Evaluation of phytase, vitamin D3 derivatives, and broiler breed differences on nutrient utilization, broiler performance, leg disorders, and the expression of intestinal calbindin-28 kd mRNA and protein
Shirley, Robert Bryant
MetadataShow full item record
Five experiments were conducted to evaluate the effects of elevated phytase levels [0 to 12,000 units (U)/kg of diet] on broiler chick performance, tibia ash deposition, and the utilization of nutrients in total phosphorus (tP)-deficient diets. The effects of varying levels of phytase alone were evaluated in Experiment 1. Experiments 2 and 3 evaluated the interaction between varying levels phytase and dietary 25-hydroxycholecalciferol or 1a-hydroxycholecalciferol. In Experiments 4 and 5, the interactive effects of varying dietary Ca and phytase were evaluated. In each of the five phytase experiments, supplementing a tP-deficient broiler diet with 6,000 to 12,000 units of phytase hydrolyzed approximately 80 to 95% of dietary phytate.
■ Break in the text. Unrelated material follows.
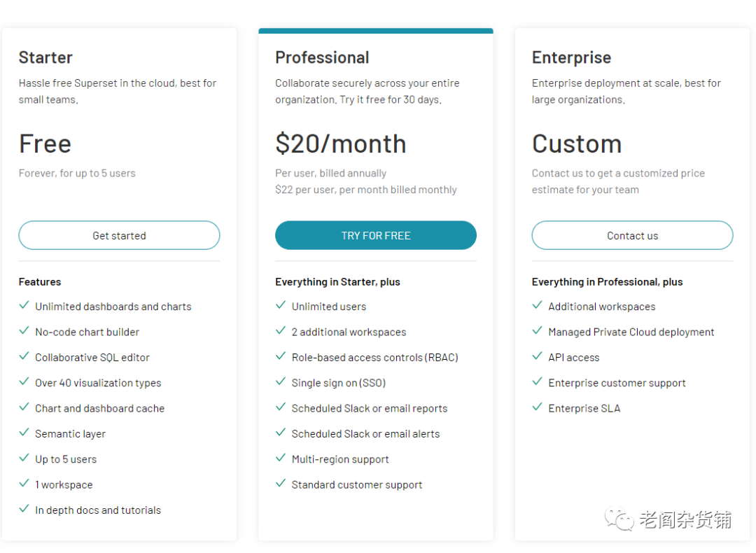Click the $20/month price text
The height and width of the screenshot is (553, 756).
[340, 144]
This not only reduced the P-deficiency of the broiler diets, but subsequently increased the overall Ca and P retention, performance and tibia ash deposition of broiler chicks. In Experiments 3 and 4, the addition of 25- hydroxycholecalciferol and 1a-hydroxycholecalciferol improved broiler performance and the utilization of nutrients at the lower levels of phytase supplementation, however, the addition of 1a-hydroxycholecalciferol at the higher levels of phytase depressed body weight gain and feed intake, despite graded improvements in phytate degradation and mineral retention values. This suggested that 1a-hydroxycholecalciferol improved Ca absorption to the point that it was anorexigenic. In Experiments 4 and 5, increasing the level of dietary Ca to 1.1% in a tP-deficient diet reduced broiler performance, mineral utilization, and tibia ash deposition when 0 or 1,500 U of phytase was supplemented. Increasing the level of phytase to 6,000 U/kg of diet eliminated the negative effects of high dietary Ca. These data suggest that higher levels of phytase are required to increase the liberation of phytate P. Adjustments in the ratio of dietary Ca to total P, and the level of vitamin D3 metabolites, however, should be considered when attempting to maximize broiler performance, reduce the amount of excreted P, and improve the overall quality and availability of nutrients in a tP-deficient broiler ration.